Extracted entries ▸

— Begin —

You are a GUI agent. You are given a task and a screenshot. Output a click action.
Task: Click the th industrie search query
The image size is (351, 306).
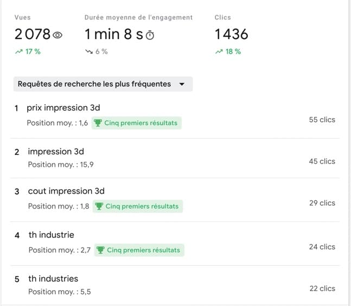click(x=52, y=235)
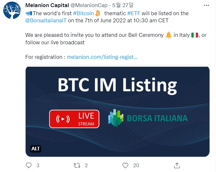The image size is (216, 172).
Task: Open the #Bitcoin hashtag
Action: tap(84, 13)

— End —
— Begin —

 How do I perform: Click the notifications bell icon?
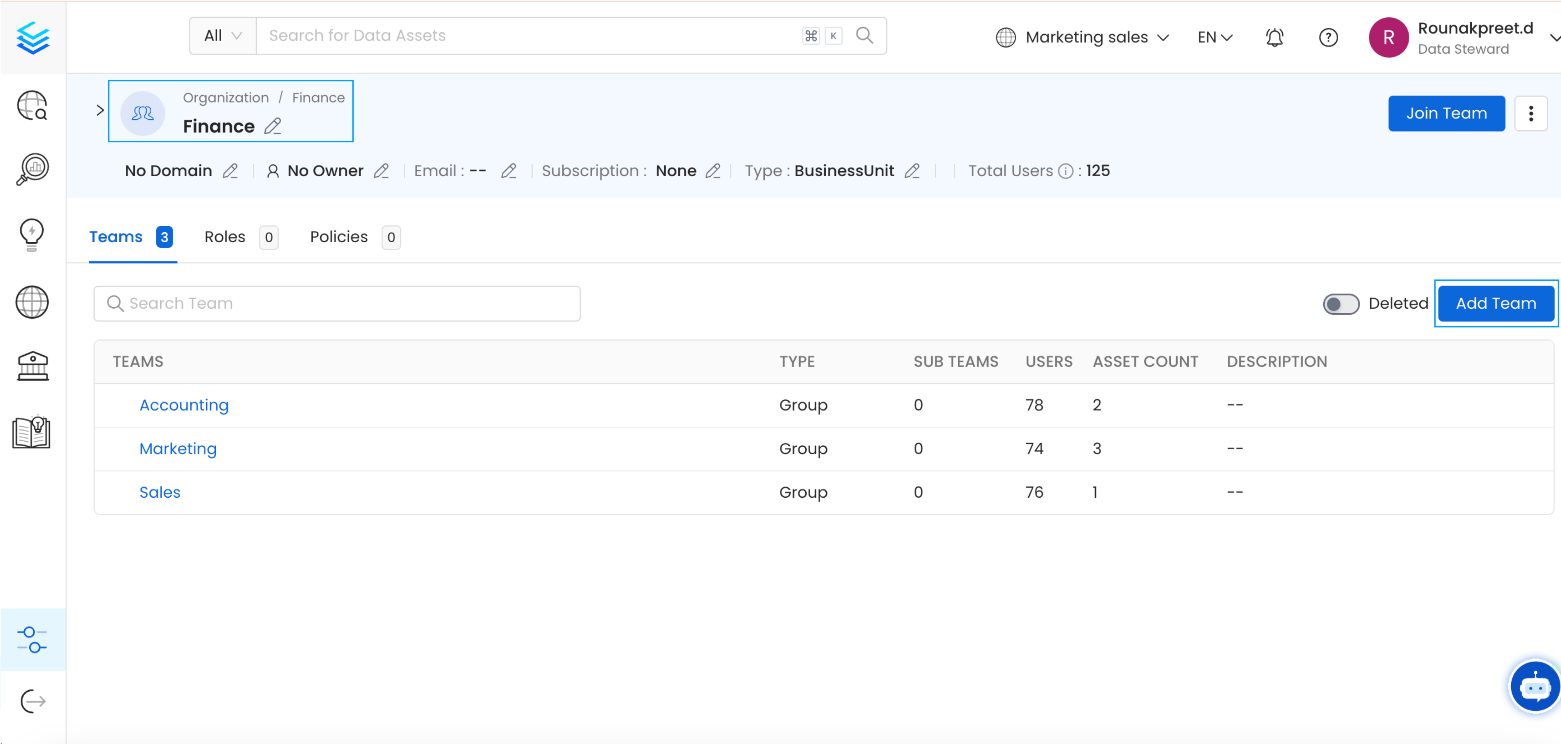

— End —
— Begin —

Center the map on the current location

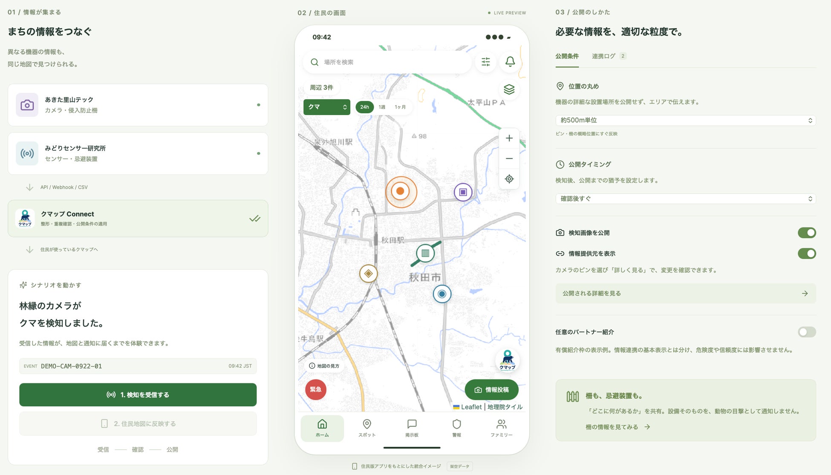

— End —

Given task ▸
Convert the lines of the records, starting at the line that contains "You are a GUI" and ending at the line that contains "Action: tap(84, 13)", into a JSON list of strings with one string per line, skipping blank lines and leaving out the pictures.

Problem solution ▸
[
  "You are a GUI agent. You are given a task and a screenshot. Output a click action.",
  "Task: Click the th industrie search query",
  "The image size is (351, 306).",
  "click(x=52, y=235)",
  "The image size is (216, 172).",
  "Task: Open the #Bitcoin hashtag",
  "Action: tap(84, 13)"
]